§ Short task
Rewrite the data below as a numbered list with one line per item, leaving out any blank lines.

§ Given records
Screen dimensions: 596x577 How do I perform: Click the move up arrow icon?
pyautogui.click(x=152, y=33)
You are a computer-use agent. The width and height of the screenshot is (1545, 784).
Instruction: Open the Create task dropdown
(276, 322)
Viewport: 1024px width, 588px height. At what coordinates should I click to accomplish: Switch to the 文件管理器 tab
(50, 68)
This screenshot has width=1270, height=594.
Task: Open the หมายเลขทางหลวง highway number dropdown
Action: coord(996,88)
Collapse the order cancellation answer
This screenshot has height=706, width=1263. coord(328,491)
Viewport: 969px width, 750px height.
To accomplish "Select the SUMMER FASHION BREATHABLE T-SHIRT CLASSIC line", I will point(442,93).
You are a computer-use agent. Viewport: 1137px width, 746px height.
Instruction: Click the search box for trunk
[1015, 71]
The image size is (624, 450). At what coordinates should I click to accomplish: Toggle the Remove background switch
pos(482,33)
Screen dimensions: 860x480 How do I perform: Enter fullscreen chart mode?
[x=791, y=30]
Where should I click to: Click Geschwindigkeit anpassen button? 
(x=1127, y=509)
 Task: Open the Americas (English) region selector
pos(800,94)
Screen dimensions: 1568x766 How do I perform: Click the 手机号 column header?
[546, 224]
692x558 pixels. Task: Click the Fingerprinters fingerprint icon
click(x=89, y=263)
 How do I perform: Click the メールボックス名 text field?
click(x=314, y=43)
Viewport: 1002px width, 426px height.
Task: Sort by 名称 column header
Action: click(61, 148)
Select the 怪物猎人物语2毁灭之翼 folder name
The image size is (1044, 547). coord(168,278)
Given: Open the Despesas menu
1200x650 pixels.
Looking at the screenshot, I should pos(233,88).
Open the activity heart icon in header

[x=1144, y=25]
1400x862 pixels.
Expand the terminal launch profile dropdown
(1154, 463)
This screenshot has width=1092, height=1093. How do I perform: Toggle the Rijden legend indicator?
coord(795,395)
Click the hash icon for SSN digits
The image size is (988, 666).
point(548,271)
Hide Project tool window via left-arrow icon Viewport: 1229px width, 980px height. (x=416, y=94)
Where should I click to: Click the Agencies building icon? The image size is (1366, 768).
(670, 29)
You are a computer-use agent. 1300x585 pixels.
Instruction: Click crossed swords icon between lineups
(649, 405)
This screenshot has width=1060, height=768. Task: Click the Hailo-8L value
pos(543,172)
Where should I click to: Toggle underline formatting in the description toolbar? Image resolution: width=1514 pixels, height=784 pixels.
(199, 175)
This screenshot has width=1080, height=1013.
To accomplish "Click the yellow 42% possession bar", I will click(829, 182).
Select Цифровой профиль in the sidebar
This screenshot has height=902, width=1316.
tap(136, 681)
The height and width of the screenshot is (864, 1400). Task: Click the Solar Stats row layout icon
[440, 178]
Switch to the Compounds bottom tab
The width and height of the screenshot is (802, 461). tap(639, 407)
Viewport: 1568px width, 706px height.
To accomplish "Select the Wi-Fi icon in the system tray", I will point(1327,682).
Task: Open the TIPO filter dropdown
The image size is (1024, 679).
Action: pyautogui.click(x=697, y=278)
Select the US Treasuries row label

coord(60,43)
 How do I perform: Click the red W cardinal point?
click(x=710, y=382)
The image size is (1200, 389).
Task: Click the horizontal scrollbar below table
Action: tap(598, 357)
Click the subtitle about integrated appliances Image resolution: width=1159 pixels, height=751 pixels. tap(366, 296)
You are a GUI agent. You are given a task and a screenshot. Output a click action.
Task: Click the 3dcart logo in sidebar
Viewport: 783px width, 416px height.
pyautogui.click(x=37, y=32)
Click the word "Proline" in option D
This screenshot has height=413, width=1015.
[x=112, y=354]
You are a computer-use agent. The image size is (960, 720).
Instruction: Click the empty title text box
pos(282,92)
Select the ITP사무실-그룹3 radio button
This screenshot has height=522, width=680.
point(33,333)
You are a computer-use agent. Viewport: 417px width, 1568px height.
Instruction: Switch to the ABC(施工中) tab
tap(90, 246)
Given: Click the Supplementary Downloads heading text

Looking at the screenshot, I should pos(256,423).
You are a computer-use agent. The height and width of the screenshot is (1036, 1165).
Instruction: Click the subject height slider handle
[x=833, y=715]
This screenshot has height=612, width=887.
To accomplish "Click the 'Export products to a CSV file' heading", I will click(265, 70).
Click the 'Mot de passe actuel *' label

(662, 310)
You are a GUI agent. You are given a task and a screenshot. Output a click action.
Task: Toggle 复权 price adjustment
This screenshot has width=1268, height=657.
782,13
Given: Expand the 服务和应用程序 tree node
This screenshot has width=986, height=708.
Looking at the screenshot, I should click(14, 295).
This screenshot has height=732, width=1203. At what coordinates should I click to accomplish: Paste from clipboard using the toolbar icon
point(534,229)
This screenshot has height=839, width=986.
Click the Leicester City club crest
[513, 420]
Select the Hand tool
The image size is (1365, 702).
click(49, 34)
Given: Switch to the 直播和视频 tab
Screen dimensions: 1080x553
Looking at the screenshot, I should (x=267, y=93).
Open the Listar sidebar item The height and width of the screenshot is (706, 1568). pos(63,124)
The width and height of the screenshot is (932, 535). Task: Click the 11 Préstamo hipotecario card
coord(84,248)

§ Problem solution
1. Screen dimensions: 596x577 How do I perform: Click the move up arrow icon?
2. pyautogui.click(x=152, y=33)
3. You are a computer-use agent. The width and height of the screenshot is (1545, 784).
4. Instruction: Open the Create task dropdown
5. (276, 322)
6. Viewport: 1024px width, 588px height. At what coordinates should I click to accomplish: Switch to the 文件管理器 tab
7. (50, 68)
8. This screenshot has width=1270, height=594.
9. Task: Open the หมายเลขทางหลวง highway number dropdown
10. Action: coord(996,88)
11. Collapse the order cancellation answer
12. This screenshot has height=706, width=1263. coord(328,491)
13. Viewport: 969px width, 750px height.
14. To accomplish "Select the SUMMER FASHION BREATHABLE T-SHIRT CLASSIC line", I will point(442,93).
15. You are a computer-use agent. Viewport: 1137px width, 746px height.
16. Instruction: Click the search box for trunk
17. [1015, 71]
18. The image size is (624, 450). At what coordinates should I click to accomplish: Toggle the Remove background switch
19. pos(482,33)
20. Screen dimensions: 860x480 How do I perform: Enter fullscreen chart mode?
21. [x=791, y=30]
22. Where should I click to: Click Geschwindigkeit anpassen button? 
23. (x=1127, y=509)
24.  Task: Open the Americas (English) region selector
25. pos(800,94)
26. Screen dimensions: 1568x766 How do I perform: Click the 手机号 column header?
27. [546, 224]
28. 692x558 pixels. Task: Click the Fingerprinters fingerprint icon
29. click(x=89, y=263)
30.  How do I perform: Click the メールボックス名 text field?
31. click(x=314, y=43)
32. Viewport: 1002px width, 426px height.
33. Task: Sort by 名称 column header
34. Action: click(61, 148)
35. Select the 怪物猎人物语2毁灭之翼 folder name
36. The image size is (1044, 547). coord(168,278)
37. Given: Open the Despesas menu
38. 1200x650 pixels.
39. Looking at the screenshot, I should pos(233,88).
40. Open the activity heart icon in header
41. [x=1144, y=25]
42. 1400x862 pixels.
43. Expand the terminal launch profile dropdown
44. (1154, 463)
45. This screenshot has width=1092, height=1093. How do I perform: Toggle the Rijden legend indicator?
46. coord(795,395)
47. Click the hash icon for SSN digits
48. The image size is (988, 666).
49. point(548,271)
50. Hide Project tool window via left-arrow icon Viewport: 1229px width, 980px height. (x=416, y=94)
51. Where should I click to: Click the Agencies building icon? The image size is (1366, 768).
52. (670, 29)
53. You are a computer-use agent. 1300x585 pixels.
54. Instruction: Click crossed swords icon between lineups
55. (649, 405)
56. This screenshot has width=1060, height=768. Task: Click the Hailo-8L value
57. pos(543,172)
58. Where should I click to: Toggle underline formatting in the description toolbar? Image resolution: width=1514 pixels, height=784 pixels.
59. (199, 175)
60. This screenshot has width=1080, height=1013.
61. To accomplish "Click the yellow 42% possession bar", I will click(829, 182).
62. Select Цифровой профиль in the sidebar
63. This screenshot has height=902, width=1316.
64. tap(136, 681)
65. The height and width of the screenshot is (864, 1400). Task: Click the Solar Stats row layout icon
66. [440, 178]
67. Switch to the Compounds bottom tab
68. The width and height of the screenshot is (802, 461). tap(639, 407)
69. Viewport: 1568px width, 706px height.
70. To accomplish "Select the Wi-Fi icon in the system tray", I will point(1327,682).
71. Task: Open the TIPO filter dropdown
72. The image size is (1024, 679).
73. Action: pyautogui.click(x=697, y=278)
74. Select the US Treasuries row label
75. coord(60,43)
76.  How do I perform: Click the red W cardinal point?
77. click(x=710, y=382)
78. The image size is (1200, 389).
79. Task: Click the horizontal scrollbar below table
80. Action: tap(598, 357)
81. Click the subtitle about integrated appliances Image resolution: width=1159 pixels, height=751 pixels. tap(366, 296)
82. You are a GUI agent. You are given a task and a screenshot. Output a click action.
83. Task: Click the 3dcart logo in sidebar
84. Viewport: 783px width, 416px height.
85. pyautogui.click(x=37, y=32)
86. Click the word "Proline" in option D
87. This screenshot has height=413, width=1015.
88. [x=112, y=354]
89. You are a computer-use agent. The image size is (960, 720).
90. Instruction: Click the empty title text box
91. pos(282,92)
92. Select the ITP사무실-그룹3 radio button
93. This screenshot has height=522, width=680.
94. point(33,333)
95. You are a computer-use agent. Viewport: 417px width, 1568px height.
96. Instruction: Switch to the ABC(施工中) tab
97. tap(90, 246)
98. Given: Click the Supplementary Downloads heading text
99. Looking at the screenshot, I should pos(256,423).
100. You are a computer-use agent. The height and width of the screenshot is (1036, 1165).
101. Instruction: Click the subject height slider handle
102. [x=833, y=715]
103. This screenshot has height=612, width=887.
104. To accomplish "Click the 'Export products to a CSV file' heading", I will click(265, 70).
105. Click the 'Mot de passe actuel *' label
106. (662, 310)
107. You are a GUI agent. You are given a task and a screenshot. Output a click action.
108. Task: Toggle 复权 price adjustment
109. This screenshot has width=1268, height=657.
110. 782,13
111. Given: Expand the 服务和应用程序 tree node
112. This screenshot has width=986, height=708.
113. Looking at the screenshot, I should click(14, 295).
114. This screenshot has height=732, width=1203. At what coordinates should I click to accomplish: Paste from clipboard using the toolbar icon
115. point(534,229)
116. This screenshot has height=839, width=986.
117. Click the Leicester City club crest
118. [513, 420]
119. Select the Hand tool
120. The image size is (1365, 702).
121. click(49, 34)
122. Given: Switch to the 直播和视频 tab
123. Screen dimensions: 1080x553
124. Looking at the screenshot, I should (x=267, y=93).
125. Open the Listar sidebar item The height and width of the screenshot is (706, 1568). pos(63,124)
126. The width and height of the screenshot is (932, 535). Task: Click the 11 Préstamo hipotecario card
127. coord(84,248)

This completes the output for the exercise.